1895 von Linde patents the Hampson-Linde cycle
The cooling cycle proceeds in several steps:
The gas is compressed, which adds external energy into the gas, to give it what is needed for running through the cycle. Linde's US patent gives an example with the low side pressure of 25 standard atmospheres (370 psi; 25 bar) and high side pressure of 75 standard atmospheres (1,100 psi; 76 bar).
The high pressure gas is then cooled by immersing the gas in a cooler environment; the gas loses some of its energy (heat). Linde's patent example gives an example of brine at 10°C.
The high pressure gas is further cooled with a countercurrent heat exchanger; the cooler gas leaving the last stage cools the gas going to the last stage.
The gas is further cooled by passing the gas through a Joule–Thomson orifice (expansion valve); the gas is now at the lower pressure.
The low pressure gas is now at its coolest in the current cycle.
Some of the gas condenses and becomes output product.
The low pressure gas is directed back to the countercurrent heat exchanger to cool the warmer, incoming, high-pressure gas.
After leaving the countercurrent heat exchanger, the gas is warmer than it was at its coldest, but cooler than it started out at step 1.
The gas is sent back to the compressor, mixed with warm incoming makeup gas (to replace condensed product), and returned to the compressor to make another trip through the cycle (and become still colder).
In each cycle the net cooling is more than the heat added at the beginning of the cycle.

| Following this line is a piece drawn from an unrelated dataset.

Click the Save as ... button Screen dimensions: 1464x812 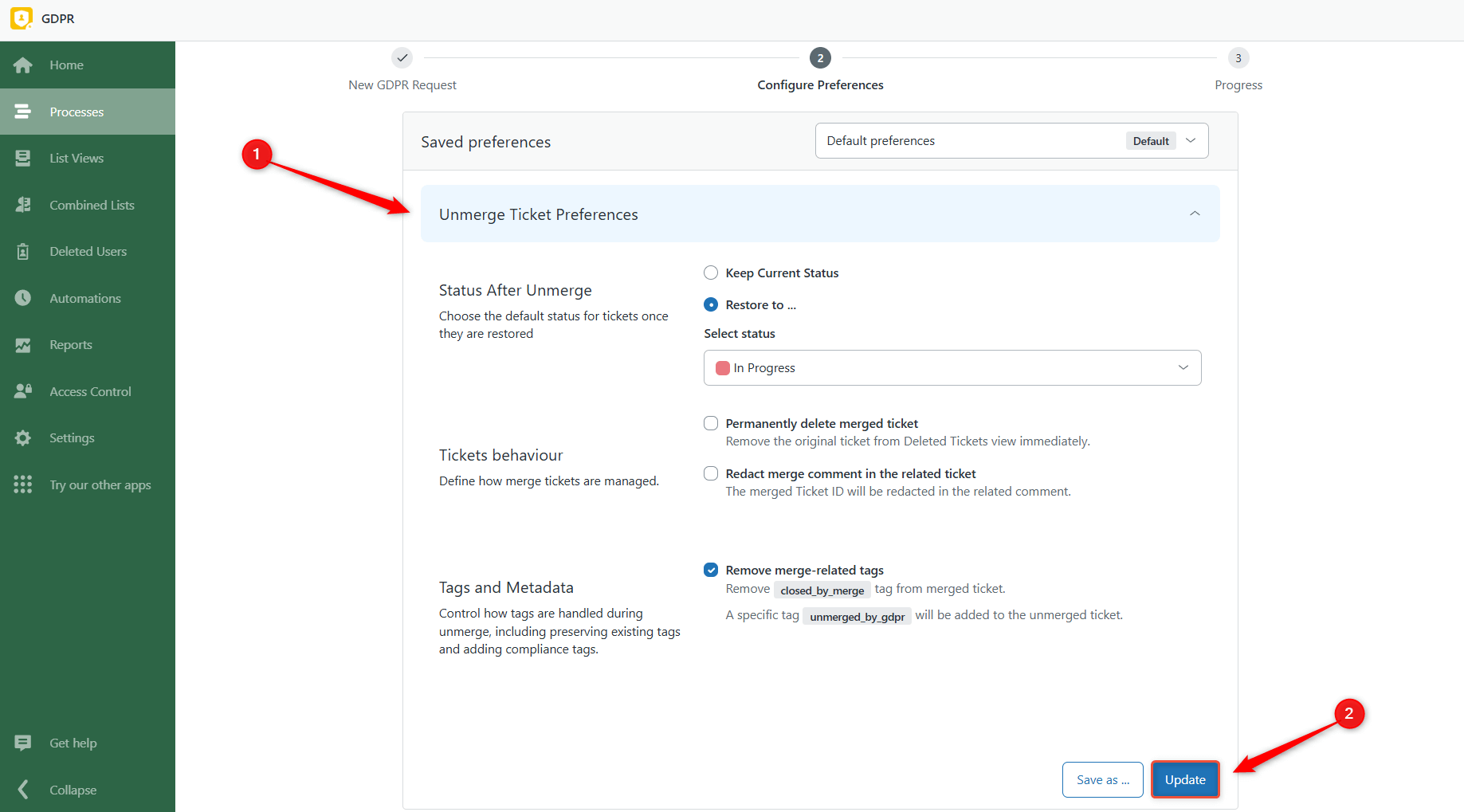tap(1102, 780)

As the gas passes more cycles and becomes cooler, reaching lower temperatures at the expansion valve becomes more difficult.
What did Carl Siemens invent?
In 1860 Carl Siemens had introduced resistance thermometers (usually Pt or Au) which were calibrated using gas thermometers. These resistance thermometers were introduced in Onnes lab in 1902.

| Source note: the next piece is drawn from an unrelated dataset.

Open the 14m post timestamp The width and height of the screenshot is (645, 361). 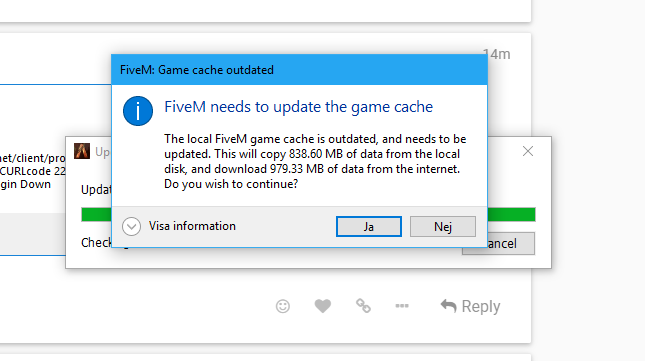click(x=499, y=54)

What happens to the electrical resistance of a metal as you approach really low temperatures (0 K)? (Kelvin and Drude)
1901 lord Kelvin: as the electrons freeze on the atoms and resistance goes to infinity
1900 Paul Drude: free electron gas model - resistance goes down to zero linearly with decreasing temperature
What did Onnes observe when he studied his Pt resistive sensor? What did he hypothesized after his experiment and how die he want to test his hypothesis?
After liquifying He Onnes set out to study his Pt resistive sensor
The results seemed to point that Lord Kelvin was wrong: the electrons do not freeze as the resistance drops to a constant residual value (no infinity).

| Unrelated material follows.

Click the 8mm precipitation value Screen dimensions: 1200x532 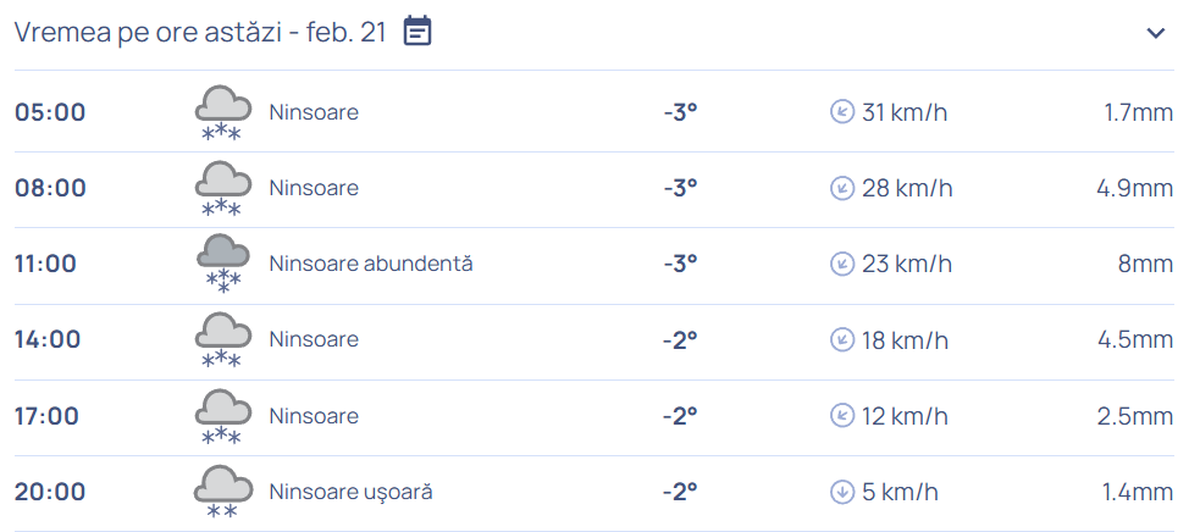point(1146,264)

However, Onnes (based on Drude’s result) hypothesizes that the resistance of Pt and Au wires should go to zero at absolute zero if they were of high enough purity.
To test this hypothesis he chooses to measure Hg: it can be obtained at much higher purity than Pt or Au.
What did Onnes observe during the first measurement of Hg (2 things)? When was he awarded the Nobel prize?
The first measurement of Hg (08.04.1911): As the vapor pressure of He was dropped to achieve temperatures below 4.2 K, they observed a sudden extremely sharp drop of the resistance to (what looked like) zero.
During the same experiment (as they reached 1.8 K) they observed the superfluid transition of He at 2.2 K. It was only in October that they realized that what they measured in April was a new phenomenon which Onnes called supraconductivity.
In 1913 he was awarded the Nobel prize: “for his investigations on the properties of matter at low temperatures which led, inter alia, to the production of liquid helium”
Onnes has also studied the magnetic properties of a superconductor. What did he obeserve?
Already in 1912 they were studying the magnetic properties of superconductors and realized that the samples became normal conductors if too much current was put - there was a threshold current (and therefore a threshold field).